Item coordinate data:
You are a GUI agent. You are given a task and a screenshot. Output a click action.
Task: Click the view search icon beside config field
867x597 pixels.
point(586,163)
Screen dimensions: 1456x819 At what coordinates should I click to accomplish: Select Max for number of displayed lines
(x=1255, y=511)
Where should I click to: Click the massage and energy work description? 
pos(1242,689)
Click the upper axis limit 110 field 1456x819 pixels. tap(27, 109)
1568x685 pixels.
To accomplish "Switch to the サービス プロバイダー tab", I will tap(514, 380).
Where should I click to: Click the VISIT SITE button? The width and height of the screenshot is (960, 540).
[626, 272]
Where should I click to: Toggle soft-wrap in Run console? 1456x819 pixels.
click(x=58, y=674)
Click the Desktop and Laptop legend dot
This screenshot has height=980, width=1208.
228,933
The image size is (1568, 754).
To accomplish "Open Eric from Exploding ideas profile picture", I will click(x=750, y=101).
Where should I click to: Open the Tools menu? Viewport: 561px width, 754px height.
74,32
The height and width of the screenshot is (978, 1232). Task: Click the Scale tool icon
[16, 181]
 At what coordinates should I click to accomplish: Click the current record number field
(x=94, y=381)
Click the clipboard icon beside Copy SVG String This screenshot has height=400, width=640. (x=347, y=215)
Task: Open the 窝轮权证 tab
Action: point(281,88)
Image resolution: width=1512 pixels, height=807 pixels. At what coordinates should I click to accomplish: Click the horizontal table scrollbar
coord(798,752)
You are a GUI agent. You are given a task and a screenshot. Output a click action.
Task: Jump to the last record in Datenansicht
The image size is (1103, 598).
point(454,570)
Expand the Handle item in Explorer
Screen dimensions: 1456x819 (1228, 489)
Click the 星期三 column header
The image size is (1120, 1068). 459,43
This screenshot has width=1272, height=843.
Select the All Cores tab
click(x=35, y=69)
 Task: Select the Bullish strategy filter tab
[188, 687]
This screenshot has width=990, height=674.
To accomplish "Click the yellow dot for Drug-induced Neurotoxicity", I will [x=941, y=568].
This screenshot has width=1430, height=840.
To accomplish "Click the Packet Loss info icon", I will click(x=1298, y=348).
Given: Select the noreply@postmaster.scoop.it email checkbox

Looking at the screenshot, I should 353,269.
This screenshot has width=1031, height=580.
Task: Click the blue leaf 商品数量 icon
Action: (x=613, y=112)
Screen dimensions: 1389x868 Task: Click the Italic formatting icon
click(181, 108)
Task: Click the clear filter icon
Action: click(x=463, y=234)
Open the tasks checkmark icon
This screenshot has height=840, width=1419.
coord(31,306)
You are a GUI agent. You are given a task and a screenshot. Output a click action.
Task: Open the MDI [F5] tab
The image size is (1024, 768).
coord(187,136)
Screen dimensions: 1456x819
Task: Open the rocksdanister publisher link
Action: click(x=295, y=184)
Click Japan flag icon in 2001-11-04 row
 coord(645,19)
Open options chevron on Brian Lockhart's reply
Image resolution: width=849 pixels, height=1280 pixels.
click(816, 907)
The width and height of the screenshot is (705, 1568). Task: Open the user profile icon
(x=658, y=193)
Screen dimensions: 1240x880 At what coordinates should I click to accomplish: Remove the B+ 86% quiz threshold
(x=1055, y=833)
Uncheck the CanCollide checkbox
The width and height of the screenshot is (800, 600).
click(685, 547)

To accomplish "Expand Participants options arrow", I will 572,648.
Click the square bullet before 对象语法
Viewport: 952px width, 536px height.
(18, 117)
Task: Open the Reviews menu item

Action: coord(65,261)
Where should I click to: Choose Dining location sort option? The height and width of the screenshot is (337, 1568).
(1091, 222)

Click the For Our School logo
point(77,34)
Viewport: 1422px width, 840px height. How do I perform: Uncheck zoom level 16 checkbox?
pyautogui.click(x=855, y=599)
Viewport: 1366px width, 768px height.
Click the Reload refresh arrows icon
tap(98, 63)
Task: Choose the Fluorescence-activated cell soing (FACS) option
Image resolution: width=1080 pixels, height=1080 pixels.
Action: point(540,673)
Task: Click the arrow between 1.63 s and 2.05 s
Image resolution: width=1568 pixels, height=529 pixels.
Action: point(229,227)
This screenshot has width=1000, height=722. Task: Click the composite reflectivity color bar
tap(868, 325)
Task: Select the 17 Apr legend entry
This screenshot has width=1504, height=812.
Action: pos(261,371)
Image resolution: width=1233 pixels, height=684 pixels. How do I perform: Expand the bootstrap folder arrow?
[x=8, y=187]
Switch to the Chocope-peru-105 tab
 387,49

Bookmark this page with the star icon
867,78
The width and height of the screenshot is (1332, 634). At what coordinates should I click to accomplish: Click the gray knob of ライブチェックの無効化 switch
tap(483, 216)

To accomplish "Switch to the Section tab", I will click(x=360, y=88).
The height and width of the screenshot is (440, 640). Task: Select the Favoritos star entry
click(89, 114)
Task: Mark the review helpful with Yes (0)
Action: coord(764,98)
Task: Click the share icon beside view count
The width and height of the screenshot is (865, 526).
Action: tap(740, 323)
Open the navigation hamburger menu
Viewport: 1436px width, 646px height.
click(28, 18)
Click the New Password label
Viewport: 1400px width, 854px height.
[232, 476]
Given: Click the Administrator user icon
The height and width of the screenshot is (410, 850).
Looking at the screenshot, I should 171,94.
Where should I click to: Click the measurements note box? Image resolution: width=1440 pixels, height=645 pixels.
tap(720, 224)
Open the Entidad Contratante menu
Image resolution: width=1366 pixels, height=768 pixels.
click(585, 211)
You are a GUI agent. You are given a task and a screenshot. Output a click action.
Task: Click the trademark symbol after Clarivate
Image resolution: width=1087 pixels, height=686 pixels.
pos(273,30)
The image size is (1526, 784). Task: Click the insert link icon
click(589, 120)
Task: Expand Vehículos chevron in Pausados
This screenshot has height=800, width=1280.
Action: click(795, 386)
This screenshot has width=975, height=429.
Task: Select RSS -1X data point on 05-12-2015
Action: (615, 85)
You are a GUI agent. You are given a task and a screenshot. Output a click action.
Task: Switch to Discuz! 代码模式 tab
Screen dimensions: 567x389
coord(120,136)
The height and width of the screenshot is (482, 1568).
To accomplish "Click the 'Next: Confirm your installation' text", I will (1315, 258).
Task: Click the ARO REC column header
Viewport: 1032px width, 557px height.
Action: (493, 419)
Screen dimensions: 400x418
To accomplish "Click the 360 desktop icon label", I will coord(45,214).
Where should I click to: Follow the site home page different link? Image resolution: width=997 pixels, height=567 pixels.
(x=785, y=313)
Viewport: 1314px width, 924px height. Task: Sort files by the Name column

* Short task *
Rewrite the stretch of records from the line containing "Click the clipboard" through the line containing "coord(798,752)", substituting "vertical" for "horizontal" and leaving everything else unchanged. Output only those lines.

* Problem solution *
Click the clipboard icon beside Copy SVG String This screenshot has height=400, width=640. (x=347, y=215)
Task: Open the 窝轮权证 tab
Action: point(281,88)
Image resolution: width=1512 pixels, height=807 pixels. At what coordinates should I click to accomplish: Click the vertical table scrollbar
coord(798,752)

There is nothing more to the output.